Carbondale trustees deny medical marijuana business permit |

Carbondale trustees deny medical marijuana business permit

John Colson
Post Independent
Aspen, CO Colorado

CARBONDALE – Following a heated debate, Carbondale trustees on Tuesday voted 4-3 to deny an application by CMED owner Michael Weisser to operate his medical marijuana center here.

CMED has been in operation for more than two years at 615 Buggy Circle, but the business is caught in a complex regulatory timeline.

Weisser, clearly upset by the board’s action, asked whether the town was shutting his operation down and was told that town officials would let him know.

“You’d better do it quick, because I’m going to move immediately for an injunction against the board,” Weisser replied.

Mayor Stacey Bernot and Trustees Elizabeth Murphy, Pam Zentmyer and John Foulkrod voted to deny the application, while Trustees Allyn Harvey, John Hoffmann and Frosty Merriott voted to approve it.

The vote came after a lengthy debate about whether Weisser had filed a completed application to operate a medical marijuana center, whether the application was eligible to be grandfathered under town codes, and other issues.

At an earlier hearing on Sept. 11, the trustees directed Weisser to file a revised application to operate the center, obtain a certificate of occupancy concerning remodeling he carried out at the town’s direction, and other tasks.

Town Clerk Cathy Derby and town attorney Matt Hamilton, according to a memo to the trustees, concluded that Weisser had done as he was asked and that the application, as submitted for the Oct. 10 trustee meeting, was complete.

At issue are the date of the center’s original sales tax license, the town’s ensuing moratorium on medical marijuana centers, Weisser’s various business and home addresses, and need for the CMED center in the community.

According to town staff, the original owner of the dispensary at 615 Buggy Circle applied for a sales tax license on June 29, 2010, two days before a trustee-approved moratorium on medical marijuana applications went into effect.

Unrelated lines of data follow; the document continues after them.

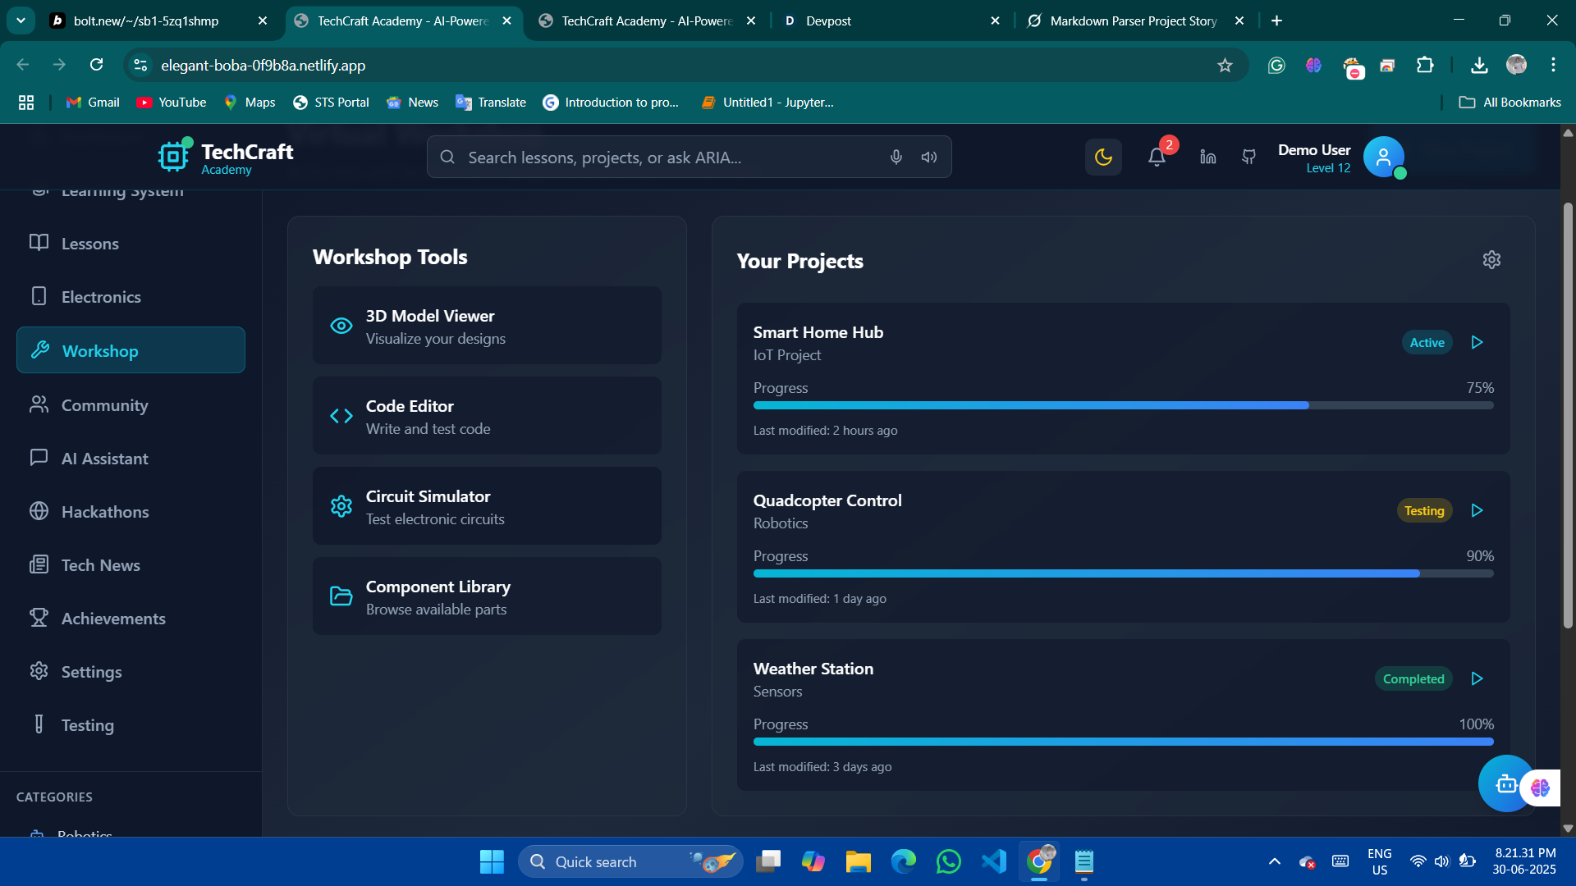
Task: Select Hackathons in the sidebar
Action: coord(105,512)
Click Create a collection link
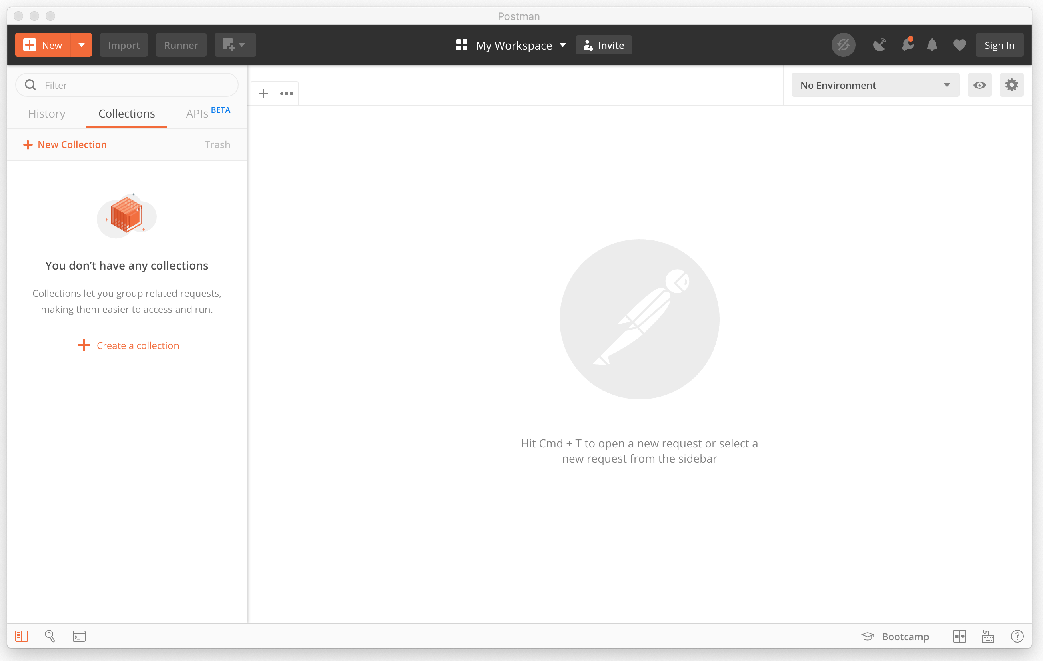 click(x=137, y=345)
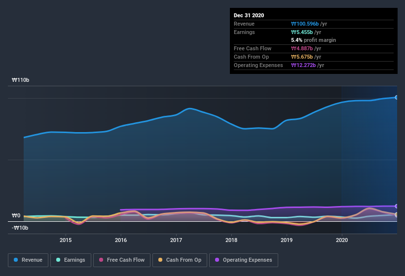
Task: Click the 2020 x-axis label
Action: [x=342, y=240]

At that time, the town’s sole requirement for such businesses was a sales tax license.

Weisser purchased the business last year, and the sales tax license stayed in effect, according to Derby.

The importance of the date is that the town has been “grandfathering,” or allowing as a non-conforming use, any medical marijuana center that was legally in business prior to the July 1, 2010, enactment of the moratorium.

That is because the town’s medical marijuana regulations, including a 1,000-foot setback from schools, were not adopted until March 2011, Derby explained.

“Two days before the deadline, and that constitutes grandfathering?” asked Foulkrod.

Other trustees peppered Weisser with questions about other issues, including Zentmyer, who repeatedly asked about the presence of at least three addresses on Weisser’s application – in Edwards, where Weisser has a home; in Denver, where CMED has its business office; and in Florida, where Weisser has another home.

“I’m thinking, if we’re trying to collect some unpaid fee, are we at a disadvantage if we have a slew of addresses,” Zentmyer asked the town attorney.

Hamilton indicated that Weisser owns a valid Colorado corporation, with a Colorado address, and that Weisser’s limited liability company (LLC) is listed at the Edwards address.

The trustees who voted against the CMED application brought up a number of other issues.

These included questions about the products being sold, concerns about keeping track of employees after the initial permitting process, and whether the needs of the community are already being met by existing medical marijuana centers.

Restrictions on products and tracking employees are not part of the town’s current regulations, the trustees were told.

And Trustee Merriott noted, “It’s pretty evident to me that there’s a need, if he has 86 patients.” Weisser had told the trustees that he serves 86 patients.

Merriott at that point called the objections and challenges being put up by the other trustees “disingenuous.”

“I also think it’s dishonest to make this gentleman jump through all these hoops, and make him come back, if you never had any intention of voting for it,” Merriott said.

Mayor Bernot replied forcefully that that she wonders if Carbondale needs more than the two existing medical marijuana centers, and indicated that Merriott’s comments were out of line.

“Don’t lecture me,” Merriott shot back, prompting Bernot to ask, “Do we need to take a break to have a discussion in the hall about proper etiquette?”

The motion by Harvey to approve the application failed by a vote of 4-3, and Bernot called for a 10-minute break.

Weisser later told a reporter for the KDNK radio station, “This was a setup,” and called the denial “selective” and “vindictive.”